At the beginning, the government responded to the pandemic in a timely and clear manner. Without a second thought, it took the necessary, restrictive public health measures and protected the country and its people, gaining time and marshalling the necessary forces to bolster and suitably prepare hospitals and other healthcare facilities.
The government and the PM were rightly lauded for their decisive stance. They gained the trust of the Greek people and their poll ratings skyrocketed, offering them the freedom and ability to manage the epidemic.
What followed was not analogous. The government succumbed to the truly many pressures and impatience of citizens for the opening of the economy and society so that they could be freed from oppressive restrictive measures.
While everyone can understand the need for normalisation and a return to regular life, in the summer of 2020 there was great laxity in the implementation of measures. and the precautions were inordinately small if one considers the magnitude of the public health threat.
The lack of preparation was revealed in autumn one year ago, when the second wave of the pandemic raged in Northern Greece, leaving behind thousands of victim and ravaging regional hospitals.
Last year’s management of the epidemic left much to be desired. The government in the next phase acknowledged its mistakes – especially the delay in deciding a timely intervention and in imposing measures that could help confront the second wave.
However, it was constantly mired in the dilemma of choosing between the necessary public health controls and the re-opening of the economy, and that often hindered necessary actions.
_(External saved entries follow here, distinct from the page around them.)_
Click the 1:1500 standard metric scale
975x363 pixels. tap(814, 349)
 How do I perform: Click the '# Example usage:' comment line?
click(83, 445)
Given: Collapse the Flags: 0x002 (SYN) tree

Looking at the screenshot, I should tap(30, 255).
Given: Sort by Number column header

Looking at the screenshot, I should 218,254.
Thereafter – due to the situation and in one sense logically – the government pinned all of its hopes for managing the public health crisis on vaccines. It successfully organised a vaccine rollout with an adequate and trustworthy nationwide network which allowed a large number of our fellow citizens to comfortably visit vaccination centres without delays or problems.
Yet, its stance was not decisive in handling a gradually expanding circle of unvaccinated citizens.
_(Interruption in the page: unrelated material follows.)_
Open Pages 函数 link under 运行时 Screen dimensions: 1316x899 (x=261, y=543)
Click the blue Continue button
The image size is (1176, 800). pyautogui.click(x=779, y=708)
Elective affinities, especially with various exponents of the super-religious and conspiracy-minded segments of the right wing, obstructed the adoption of compulsory vaccination, especially for professional groups that play a critical role in managing the pandemic, such as healthcare workers, teachers, the military, mass transit employees, priests, and a mass of employees who work in public spaces.
The government wavered and started negotiating with crucial professional groups, allowing various groups who were responsible for delays to disseminate their unscientific views.
As time passed, the pace of vaccination slowed down and the target of vaccinating the necessary percentage of citizens to shield the country this winter was not met.
Unfortunately, the government did not follow the example of other European governments, which took a clear stance against anti-vaxxers and imposed compulsory vaccination on a host of critical social groups.
Today, they enjoy better public health conditions than us. In Greece, we face the threat of a pandemic derailment in Northern Greece, where the forces of the anti-vax movement are prevalent.
Right now, the government appears to be in a state of fatalistic inertia. It has accepted that the unvaccinated will fall ill, that in any event the wall of immunity will be raised at any cost [a high number of cases], and that it will not reinstate general, nationwide public health restrictions.
It should know, however, that this way the National Health System will again be overburdened, that there will be a rising number of deaths, and that the country will be at risk of losing the good reputation that it had built in the previous period.
Nevertheless, there is still time to adopt a more decisive, firmer stance toward the unvaccinated.
The government has yet another chance to intervene. It would be a pity to waste it.